# Blacksmith shop visit



## chefcomesback (Jan 19, 2014)

I have spent the weekend at Keith Fludder's shop who is an ABS blacksmith and a great guy .we made this little guy together. 153 mm petty from 1095 , approx. 62 rc , spalted maple handle, stainless steel bolster and pins. Man, grinding is hard ... Flat and smooth , flat and smooth... Like wax on wax off..,I had nightmares about it 






Sent from my iPhone using Tapatalk


----------



## Von blewitt (Jan 19, 2014)

Wow Mert, that turned out great! Looks like you well and truly have the bug!
I met Kieth at a South Coast knife show in October, he is a really nice guy and makes some amazing knives!


----------



## Lefty (Jan 19, 2014)

Really, really nice. I like the palm swell.


----------



## chefcomesback (Jan 19, 2014)

It was a great experience, he took his time and explained everything , I did the quench, some grinding , some handle stuff, surface grinding. We talked about knives, profiles ,steel etc. he gave me a second knife that we ground for homework . I learned lots and came home with a custom knife skipping his 8 month wait period . Keith and his wife Robyn were extremely hospitable too, along with their 2 German shepherds


Sent from my iPhone using Tapatalk


----------



## chefcomesback (Jan 19, 2014)

Lefty said:


> Really, really nice. I like the palm swell.

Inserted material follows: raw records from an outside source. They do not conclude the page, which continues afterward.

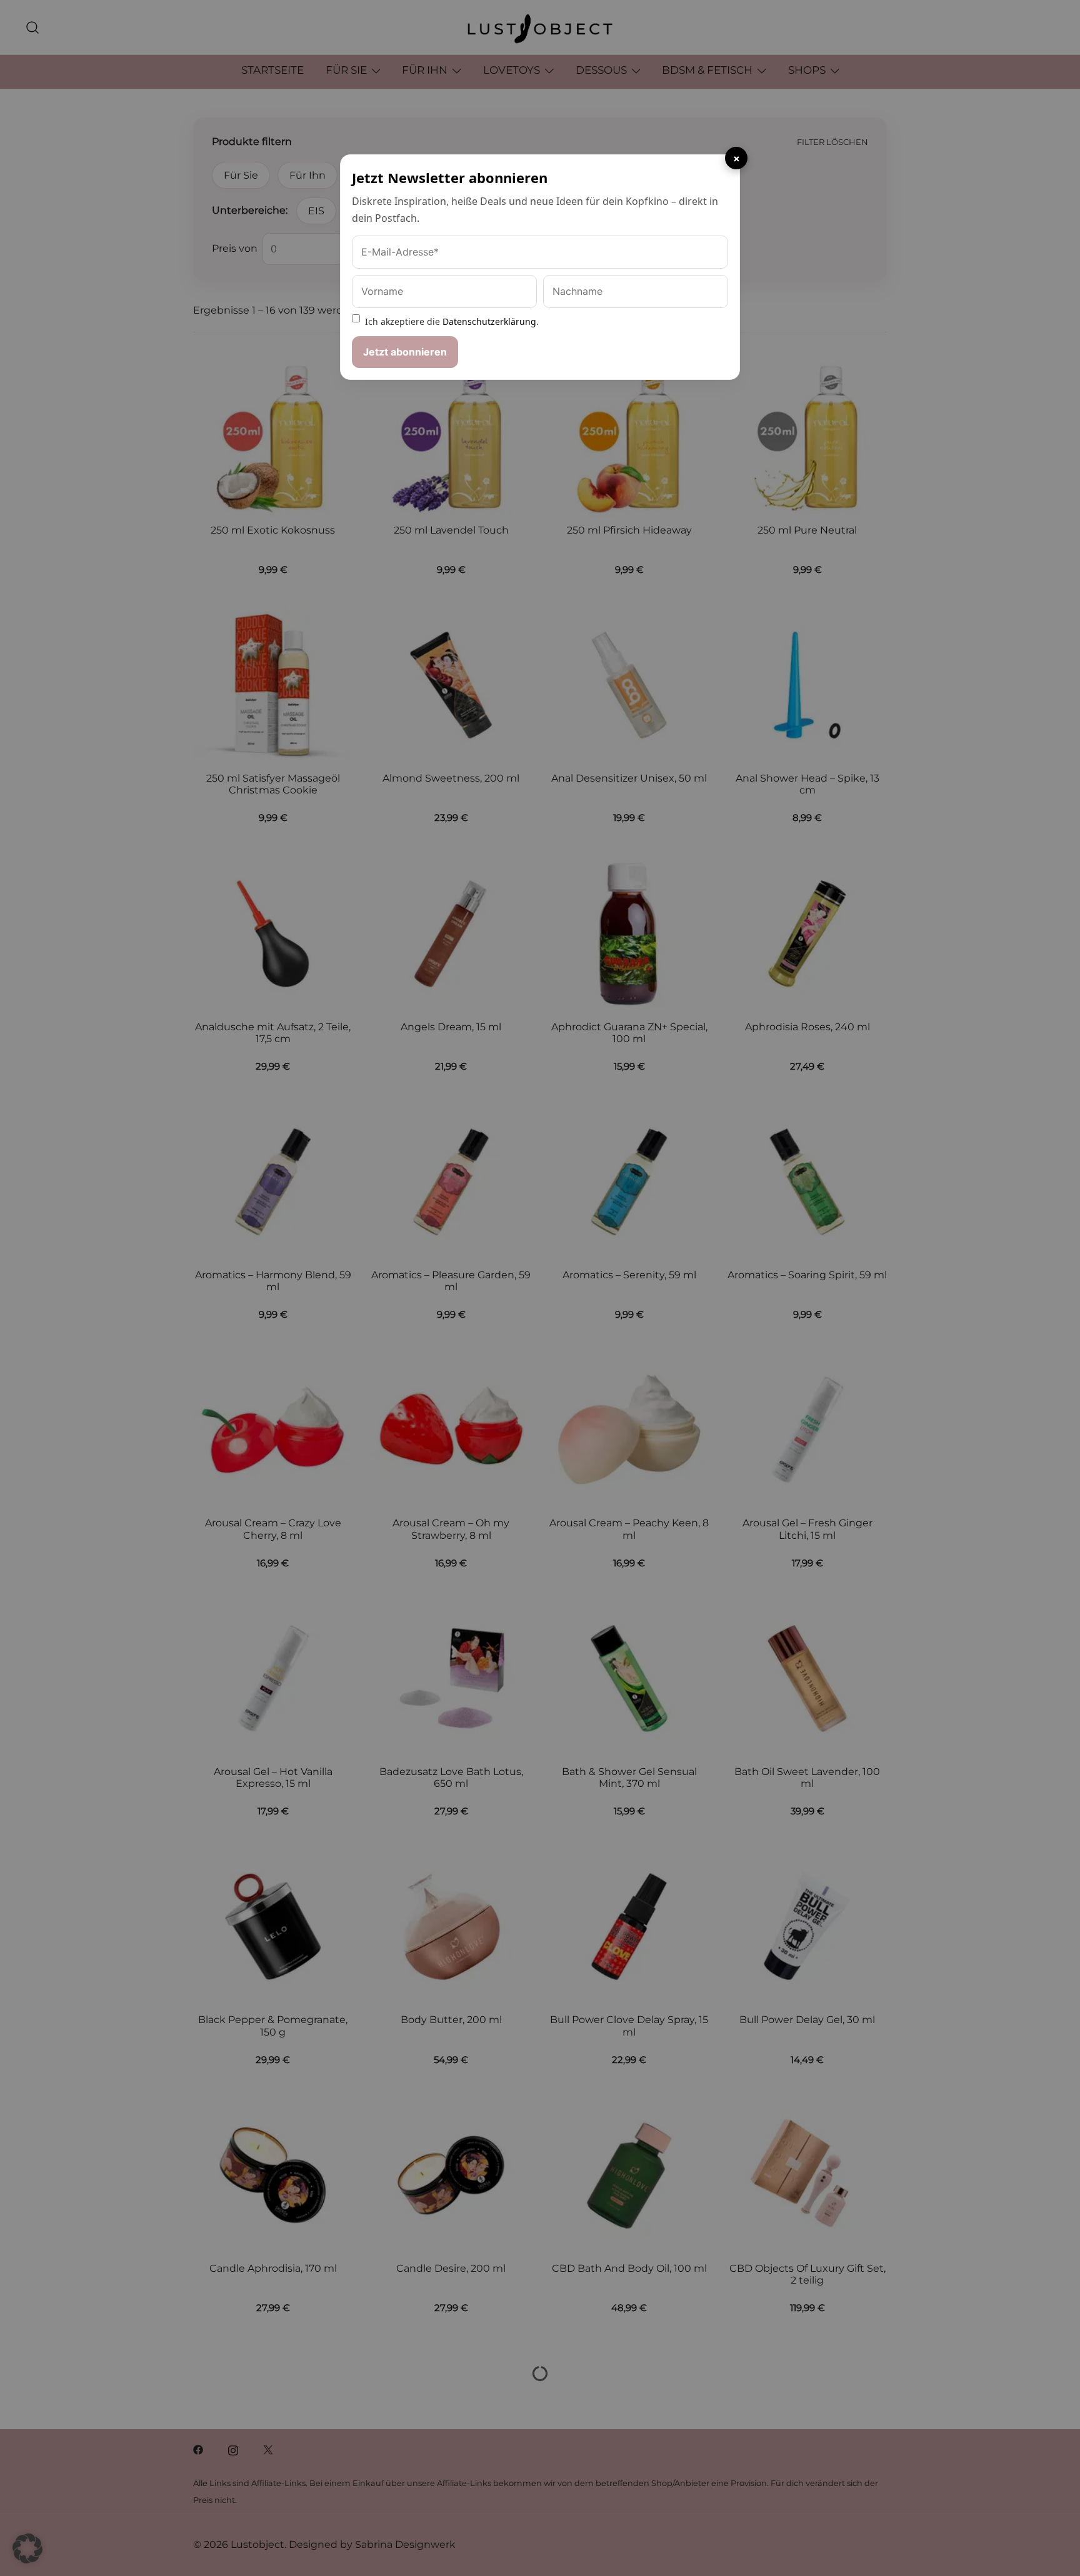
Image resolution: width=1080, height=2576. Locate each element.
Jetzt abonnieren (405, 352)
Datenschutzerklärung (489, 321)
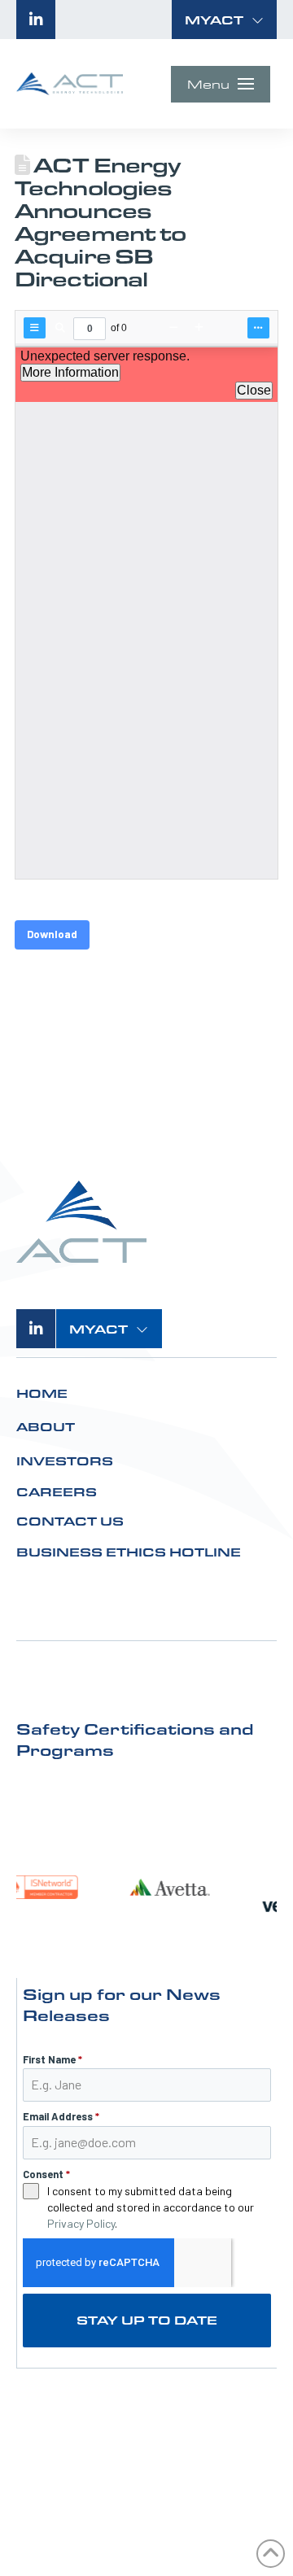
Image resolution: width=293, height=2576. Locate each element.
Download (52, 934)
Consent (46, 2174)
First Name (52, 2059)
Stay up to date (147, 2320)
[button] (225, 19)
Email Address (61, 2116)
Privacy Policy (81, 2223)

Thanks Lefty, it is for my big paws


Sent from my iPhone using Tapatalk


----------



## HHH Knives (Jan 19, 2014)

Awesome.


----------



## scotchef38 (Jan 20, 2014)

Looks great!


----------



## Notaskinnychef (Jan 20, 2014)

looks really comfy


----------



## erikz (Jan 20, 2014)

Really nice looking fella (the petty I mean :clown. What's even cooler is the fact he took the time to explain things to you and teach you. He should have his little shop forum on KKF, just visited his site and his work is definitely KKF worthy.


----------



## keithf (Jan 20, 2014)

Thanks for the wrap chefcomesback. Glad you like my work erikz. Interested to know how that blade performs mate.
Cheers Keith


----------



## Chef Andy (Jan 20, 2014)

That's awesome. That handle looks really comfortable, seems right up my alley.


----------



## Mrmnms (Jan 20, 2014)

Mert, you and Keith made a heck of a team on this.


----------



## Niroc (Jan 22, 2014)

That's a great knife mate! Sensational! Made in a great workshop too just quietly.... Keith's wife Robyn was my sons school teacher...

I really love the shape... I think I need to add something like that to my collection soon, but I need to find the solution to my wife putting it in the dishwasher first!!!

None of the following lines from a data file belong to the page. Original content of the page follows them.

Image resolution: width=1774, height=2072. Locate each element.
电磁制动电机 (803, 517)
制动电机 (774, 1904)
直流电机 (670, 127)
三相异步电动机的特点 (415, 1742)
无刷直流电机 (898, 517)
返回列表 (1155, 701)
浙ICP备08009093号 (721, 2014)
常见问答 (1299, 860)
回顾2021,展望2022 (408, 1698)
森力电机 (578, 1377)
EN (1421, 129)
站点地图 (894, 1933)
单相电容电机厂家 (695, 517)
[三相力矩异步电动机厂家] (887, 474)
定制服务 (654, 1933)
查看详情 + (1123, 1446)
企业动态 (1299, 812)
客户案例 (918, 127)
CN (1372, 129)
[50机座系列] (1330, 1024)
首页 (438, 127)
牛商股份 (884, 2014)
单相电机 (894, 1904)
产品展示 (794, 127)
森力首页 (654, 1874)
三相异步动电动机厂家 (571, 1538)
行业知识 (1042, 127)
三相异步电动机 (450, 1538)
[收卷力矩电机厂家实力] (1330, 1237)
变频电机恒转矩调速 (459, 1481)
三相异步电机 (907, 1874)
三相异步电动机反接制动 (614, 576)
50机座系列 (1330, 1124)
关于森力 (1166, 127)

Shame Keith is not a tech savy bloke, would be good to see him get a paid subscription so he can show his work, not too many makers doing kitchen knives down here in Aus!


----------



## chefcomesback (Jan 22, 2014)

Niroc said:


> That's a great knife mate! Sensational! Made in a great workshop too just quietly.... Keith's wife Robyn was my sons school teacher...
> 
> I really love the shape... I think I need to add something like that to my collection soon, but I need to find the solution to my wife putting it in the dishwasher first!!!
> 
> Shame Keith is not a tech savy bloke, would be good to see him get a paid subscription so he can show his work, not too many makers doing kitchen knives down here in Aus!



Thanks , I had a similar thing with the dishwashers too , now I keep my expandable knives on the knife rack and the good ones in my tool box. No wonder my tool box feels heavy.


----------